(Data extract)

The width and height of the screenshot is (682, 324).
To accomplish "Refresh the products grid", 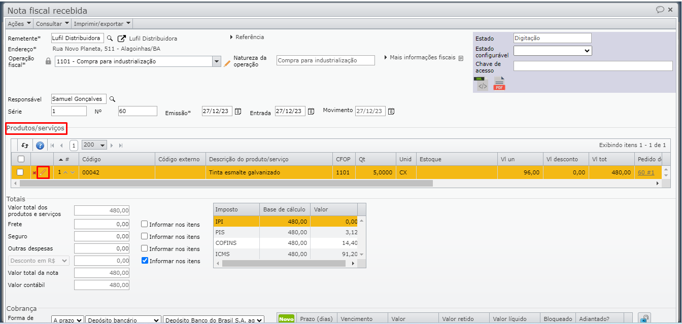I will pyautogui.click(x=25, y=146).
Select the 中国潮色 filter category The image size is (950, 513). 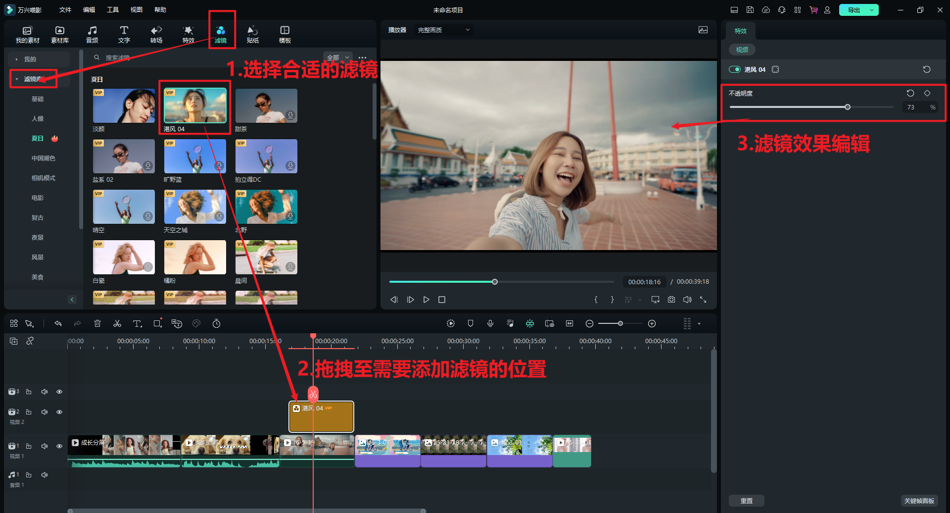tap(44, 158)
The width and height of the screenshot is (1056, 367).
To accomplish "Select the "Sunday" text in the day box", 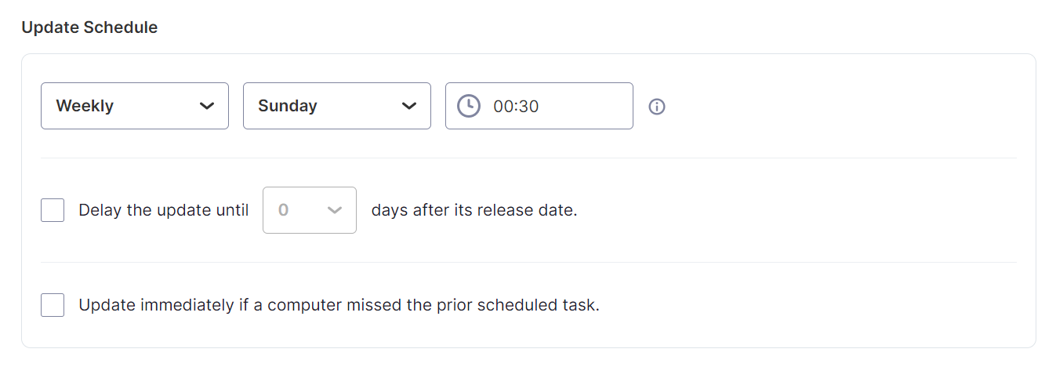I will pos(288,106).
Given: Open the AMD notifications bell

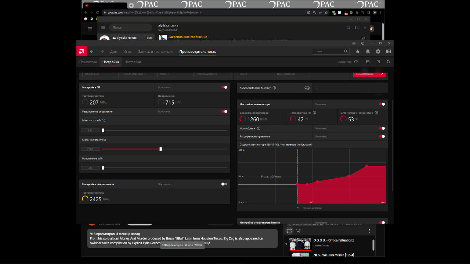Looking at the screenshot, I should [368, 52].
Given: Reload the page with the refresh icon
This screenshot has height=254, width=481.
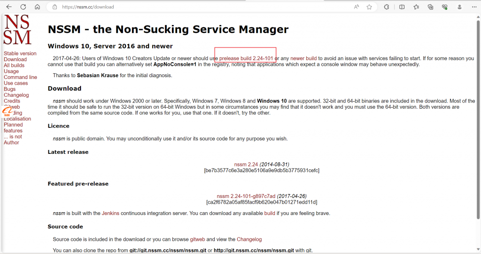Looking at the screenshot, I should pos(23,7).
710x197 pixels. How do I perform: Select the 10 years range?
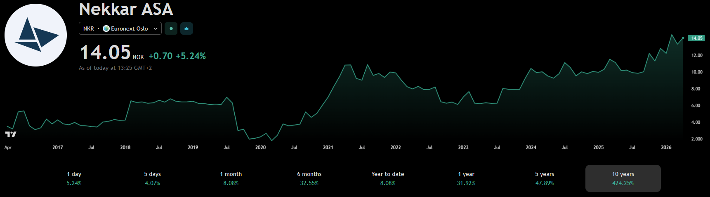click(x=623, y=178)
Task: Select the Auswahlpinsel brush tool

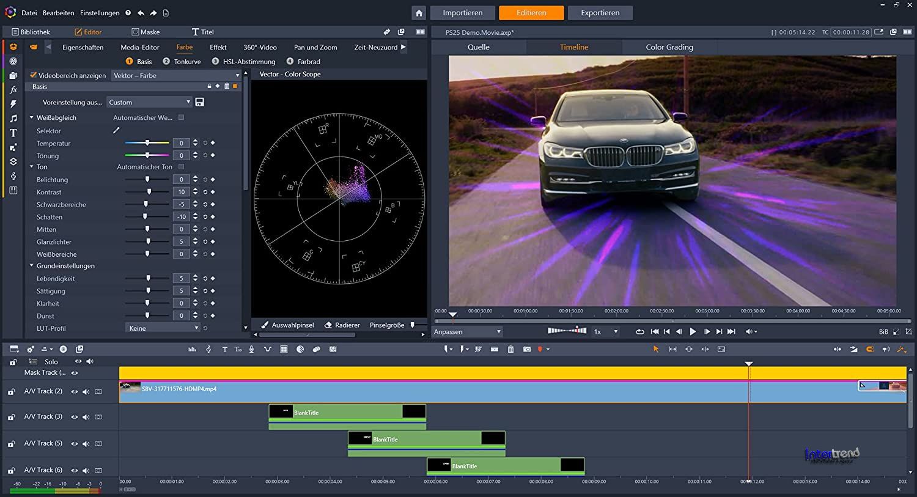Action: [x=287, y=325]
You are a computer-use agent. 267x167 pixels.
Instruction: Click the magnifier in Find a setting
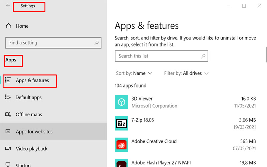[96, 43]
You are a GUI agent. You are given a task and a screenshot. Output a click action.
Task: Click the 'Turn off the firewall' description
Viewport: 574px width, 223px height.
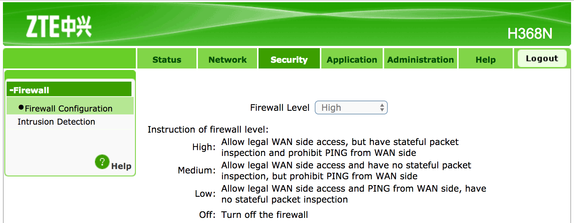[264, 215]
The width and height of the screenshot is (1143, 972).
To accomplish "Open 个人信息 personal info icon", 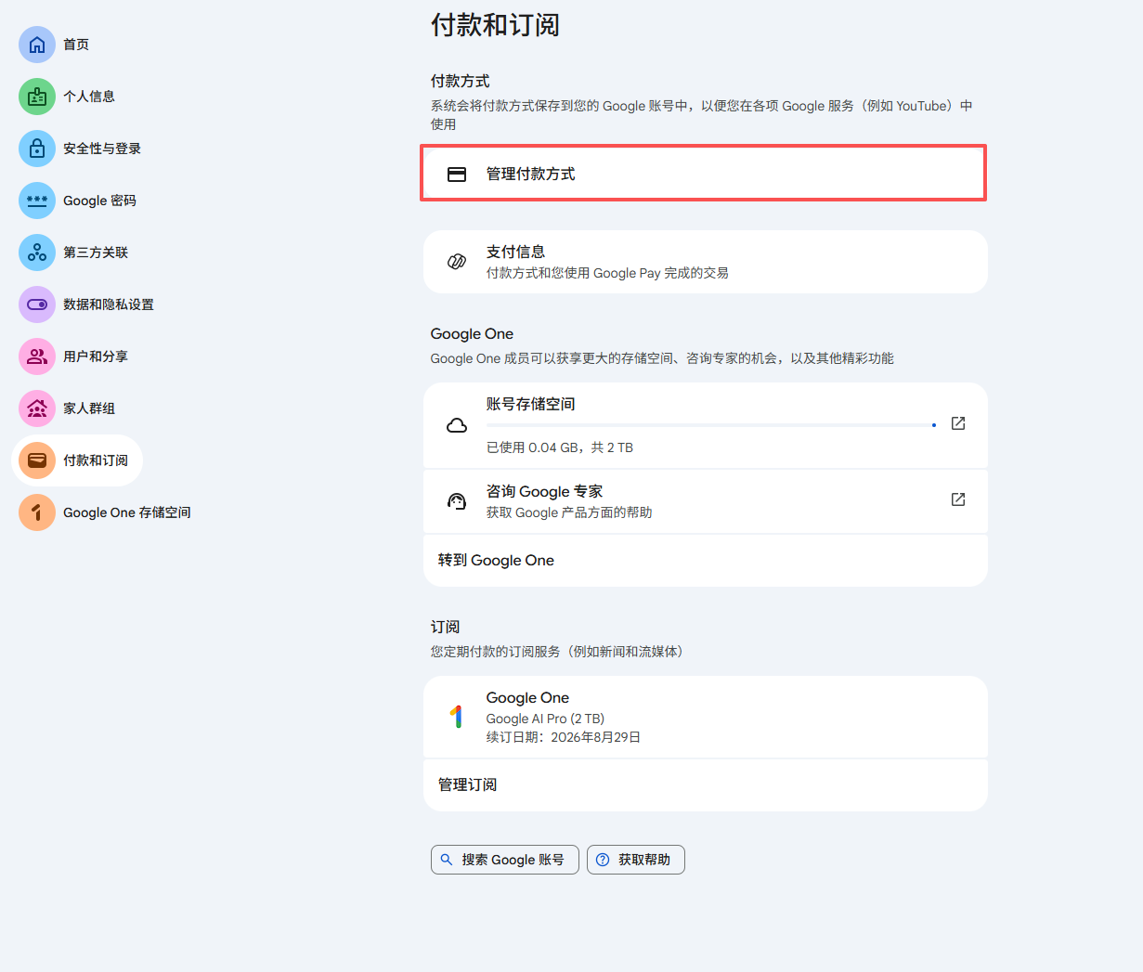I will [37, 97].
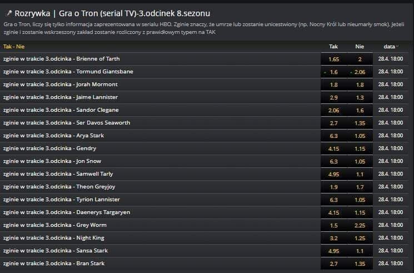Pick Nie 2.06 for Tormund Giantsbane
Screen dimensions: 414x273
(360, 72)

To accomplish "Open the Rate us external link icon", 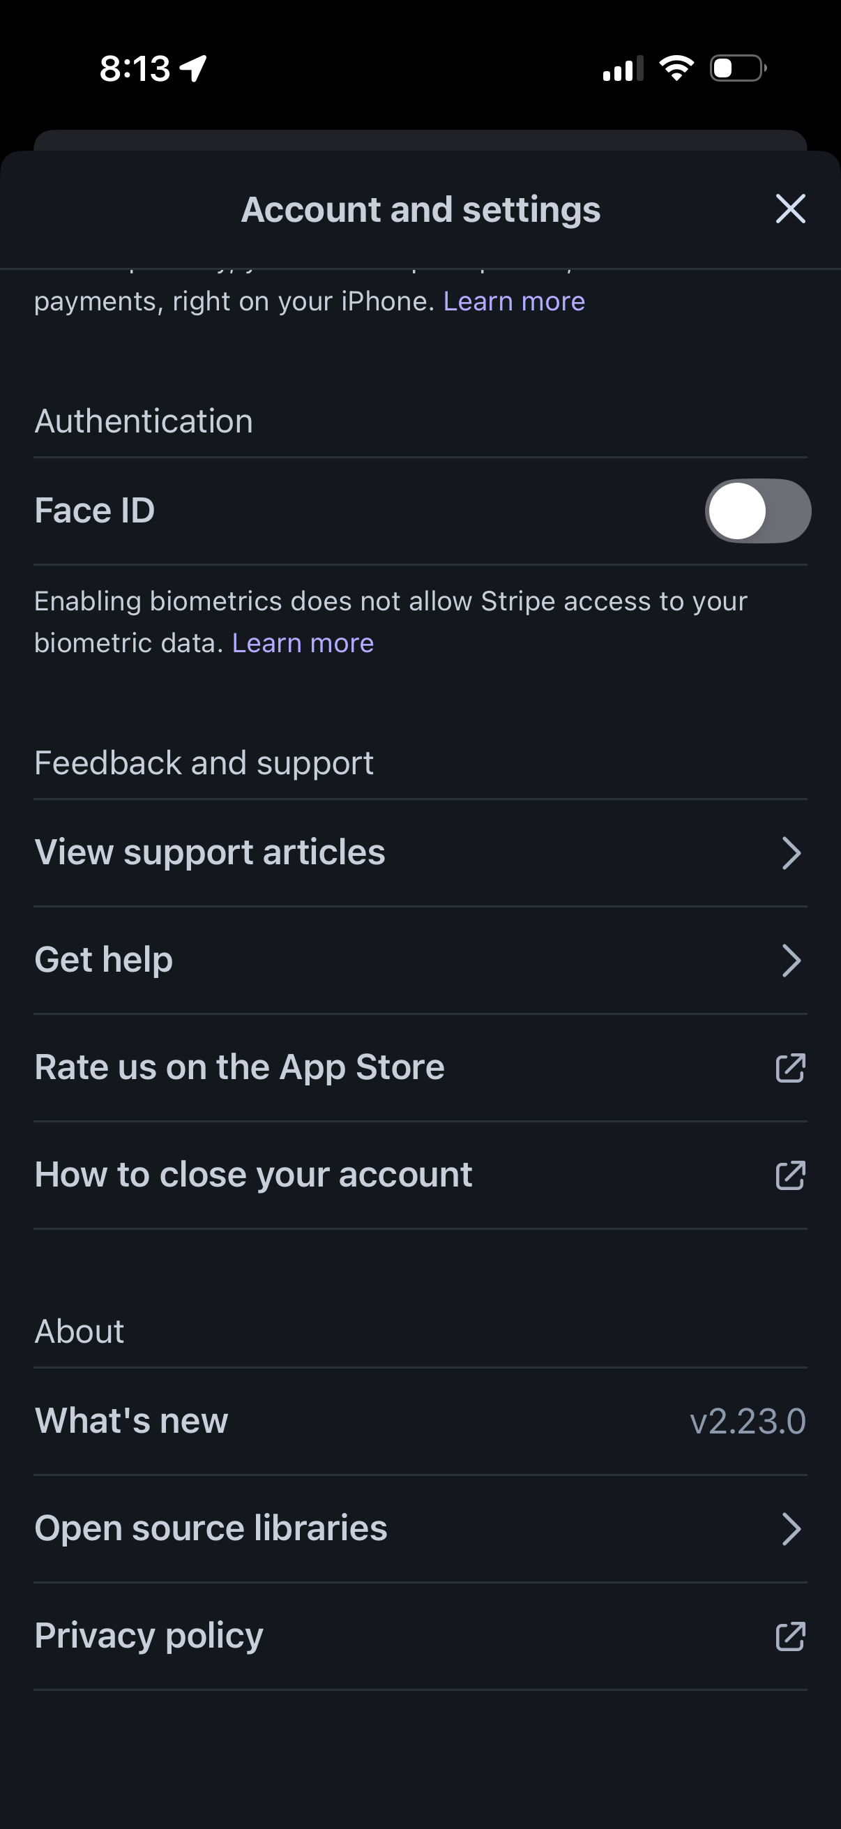I will [790, 1067].
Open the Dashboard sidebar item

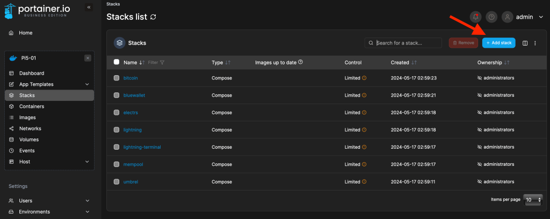point(32,73)
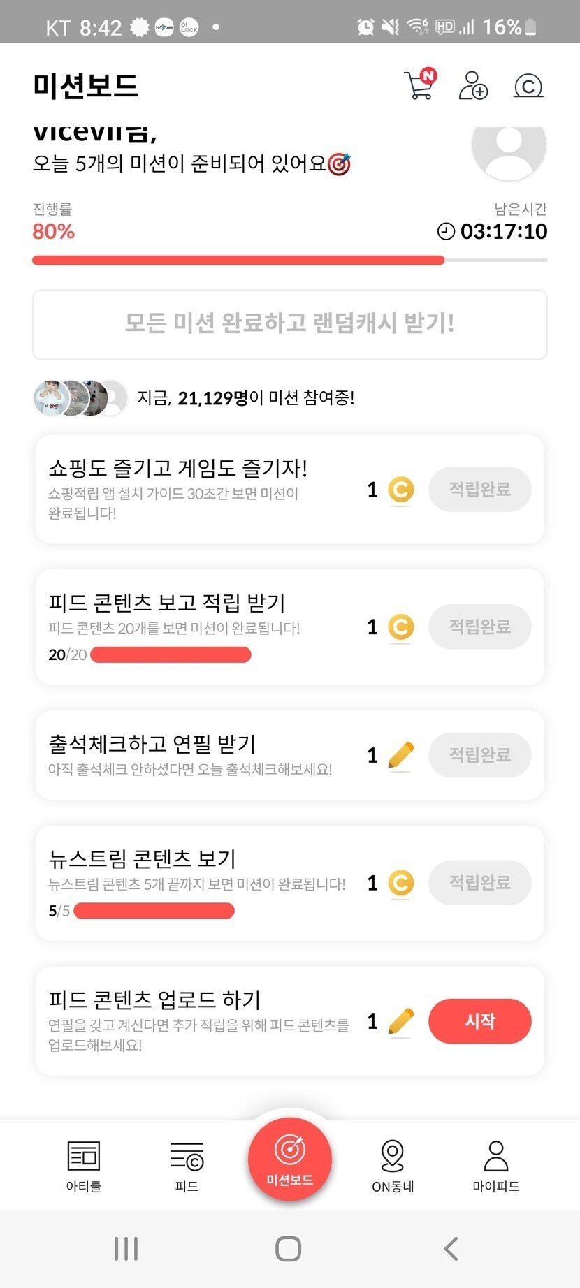The width and height of the screenshot is (580, 1288).
Task: Tap the participant avatars group
Action: point(80,398)
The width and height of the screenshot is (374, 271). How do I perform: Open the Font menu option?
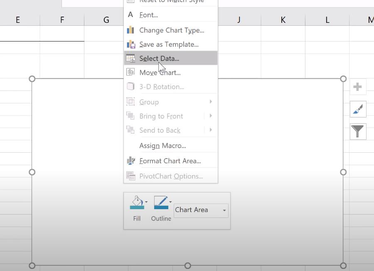(148, 15)
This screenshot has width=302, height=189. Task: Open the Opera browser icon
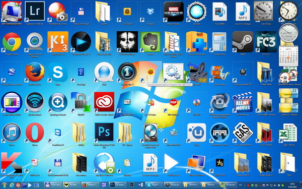tap(35, 133)
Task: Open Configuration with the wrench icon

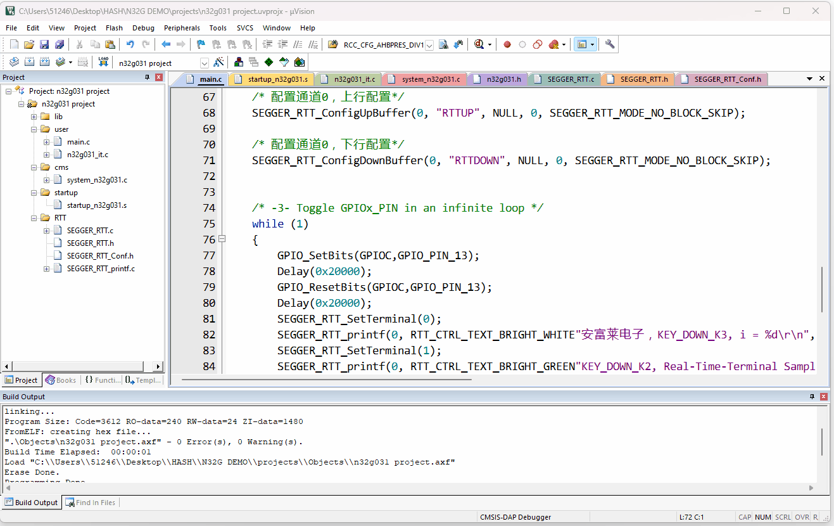Action: click(610, 44)
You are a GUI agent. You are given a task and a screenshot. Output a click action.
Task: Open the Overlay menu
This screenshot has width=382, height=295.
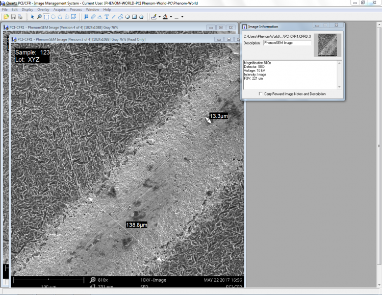43,10
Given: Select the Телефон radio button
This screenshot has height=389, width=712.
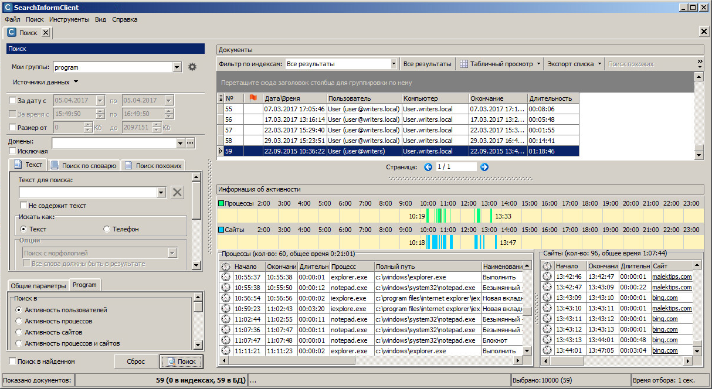Looking at the screenshot, I should [107, 229].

(End Data extract)

## What to produce
Only the lines starting at the one that includes "You are a computer-use agent. 267x167 pixels." and ending at the one that includes "The width and height of the screenshot is (1143, 972)." should be retyped, exactly, from the records above; no pictures.

## Finished exercise
You are a computer-use agent. 267x167 pixels.
Instruction: Click the magnifier in Find a setting
[96, 43]
You are a GUI agent. You are given a task and a screenshot. Output a click action.
Task: Click the 'Turn off the firewall' description
Viewport: 574px width, 223px height.
[264, 215]
The width and height of the screenshot is (1143, 972).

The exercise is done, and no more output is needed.